What is expected.
In the entries below, begin at the line that has "You are a GUI" and stop after the line that has "Open the Blob datastore info tooltip icon"; output those lines exactly, leaving out pictures.

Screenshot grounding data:
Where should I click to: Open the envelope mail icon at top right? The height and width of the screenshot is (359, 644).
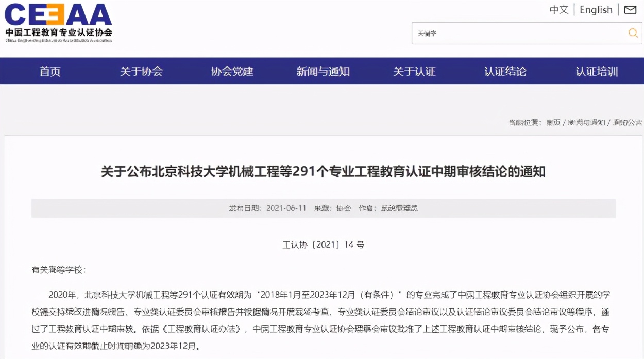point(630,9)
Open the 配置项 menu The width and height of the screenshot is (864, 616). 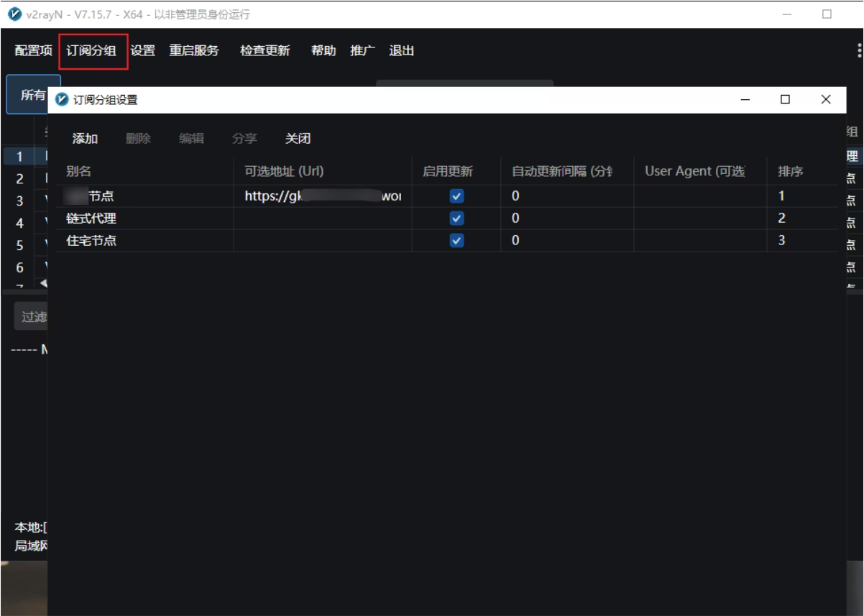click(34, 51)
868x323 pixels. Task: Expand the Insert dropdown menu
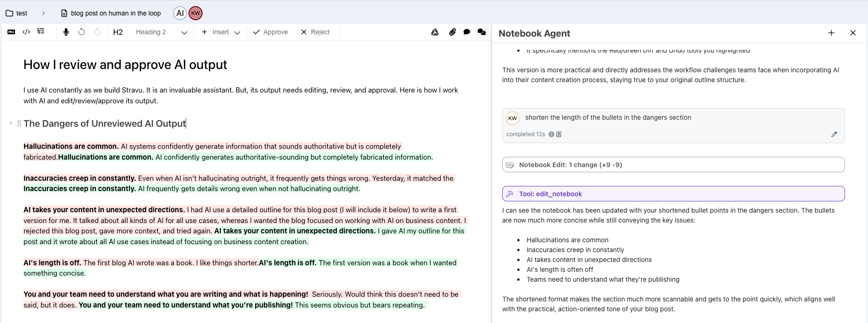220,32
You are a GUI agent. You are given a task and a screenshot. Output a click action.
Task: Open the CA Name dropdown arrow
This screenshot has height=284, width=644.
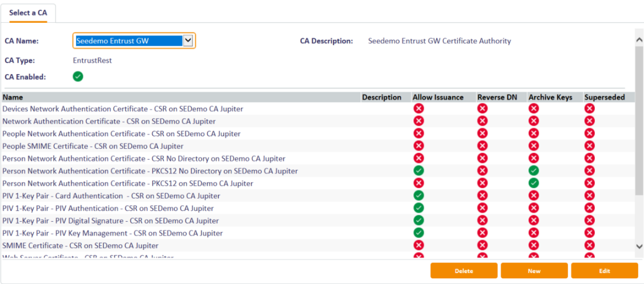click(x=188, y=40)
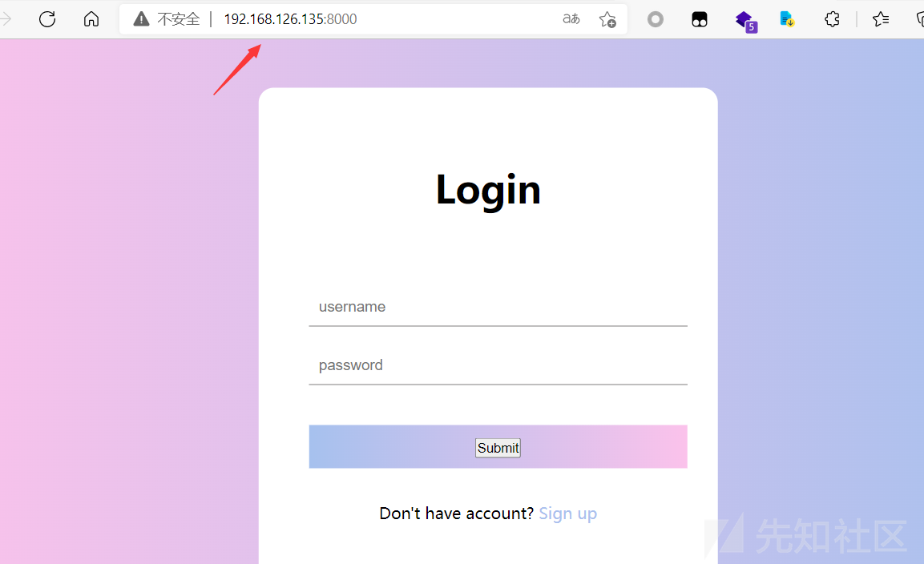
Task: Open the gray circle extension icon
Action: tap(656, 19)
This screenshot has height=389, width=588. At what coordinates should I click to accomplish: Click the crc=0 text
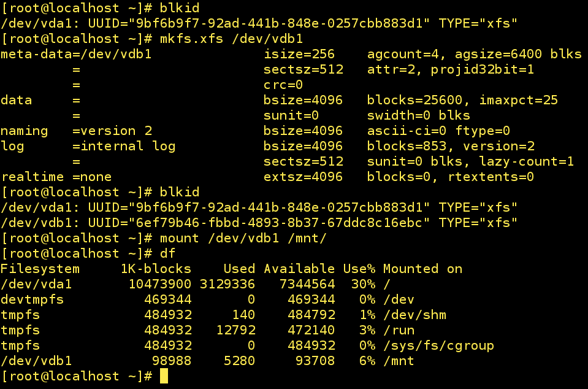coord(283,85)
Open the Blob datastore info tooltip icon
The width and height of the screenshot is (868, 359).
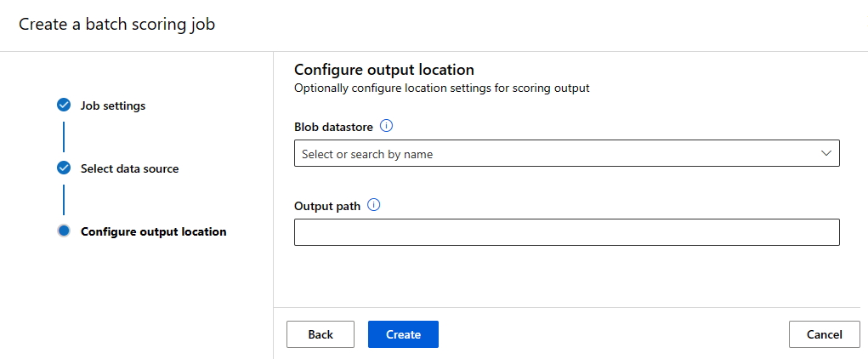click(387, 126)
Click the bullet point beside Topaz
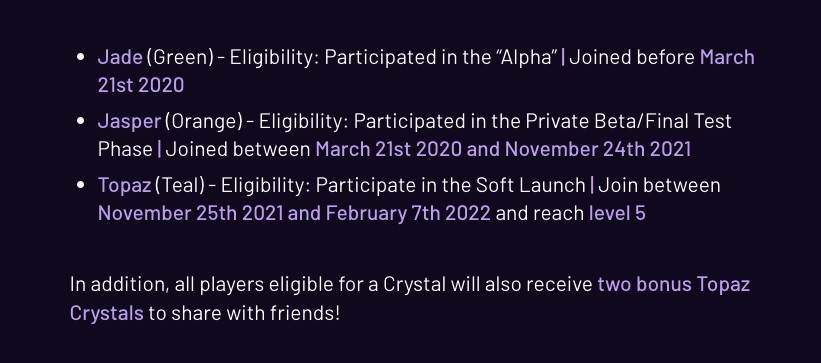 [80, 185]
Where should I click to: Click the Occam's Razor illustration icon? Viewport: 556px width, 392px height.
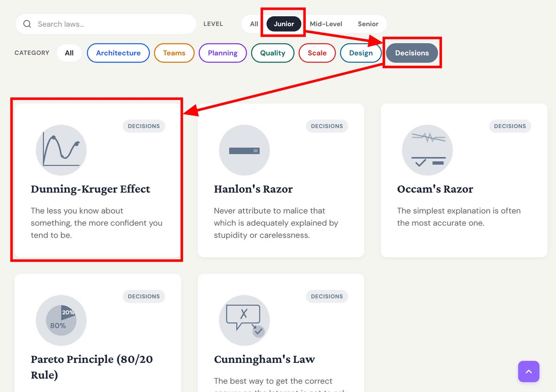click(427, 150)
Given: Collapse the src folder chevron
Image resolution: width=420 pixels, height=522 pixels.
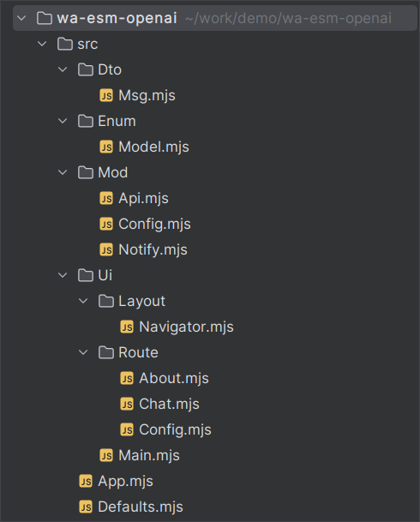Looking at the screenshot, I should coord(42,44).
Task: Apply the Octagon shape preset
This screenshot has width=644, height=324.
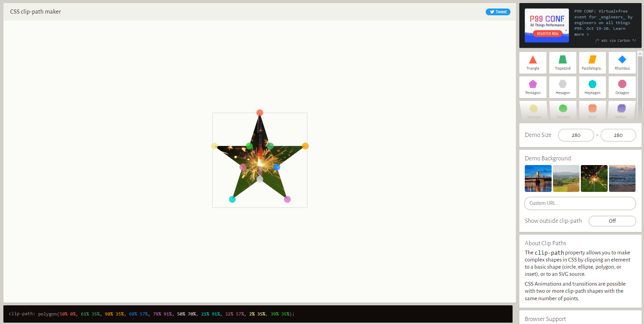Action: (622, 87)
==
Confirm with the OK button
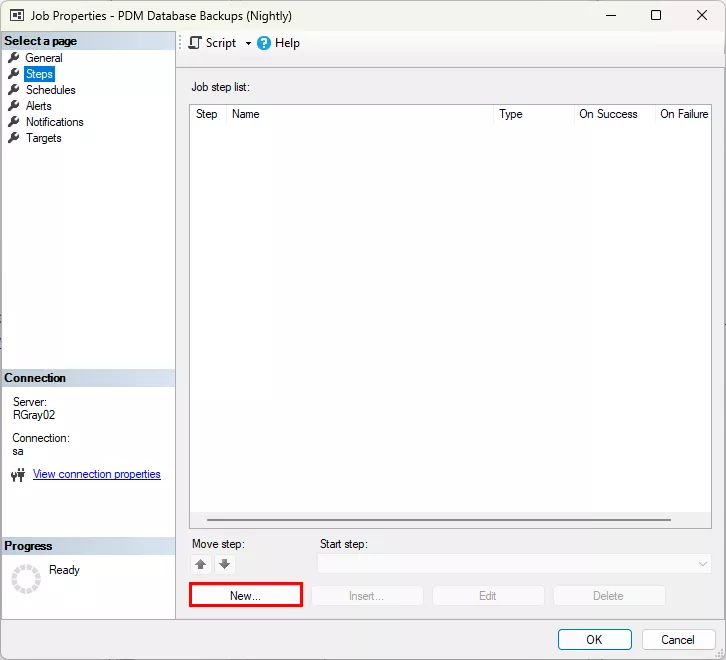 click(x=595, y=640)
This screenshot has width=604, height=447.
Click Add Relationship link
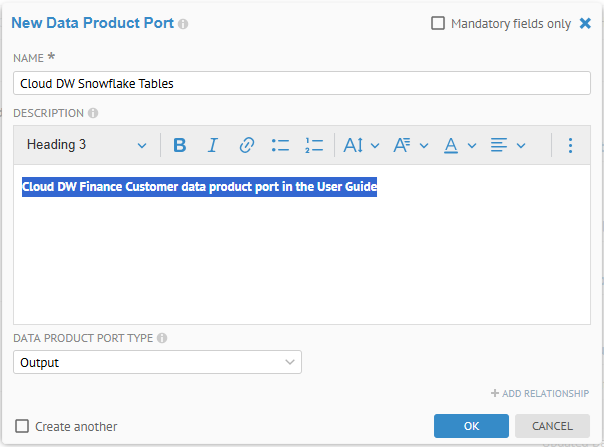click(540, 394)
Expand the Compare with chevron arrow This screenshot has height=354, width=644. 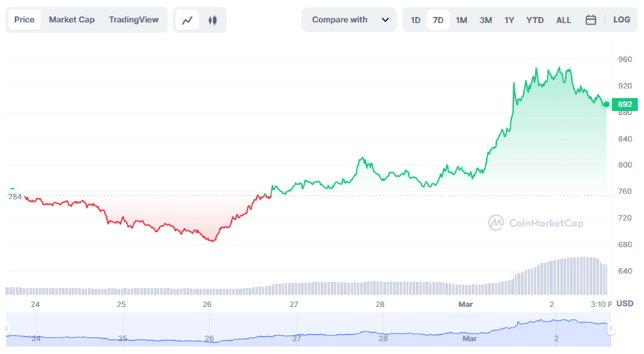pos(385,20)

Solution to the exercise.
You are a GUI agent. You are given a task and a screenshot. Output a click action.
Task: Open the CA Name dropdown arrow
This screenshot has height=284, width=644.
click(x=188, y=40)
Task: Open the gray circle extension icon
Action: tap(656, 19)
This screenshot has height=389, width=588. At what coordinates should I click to accomplish: Click the crc=0 text
coord(283,85)
Open the Blob datastore info tooltip icon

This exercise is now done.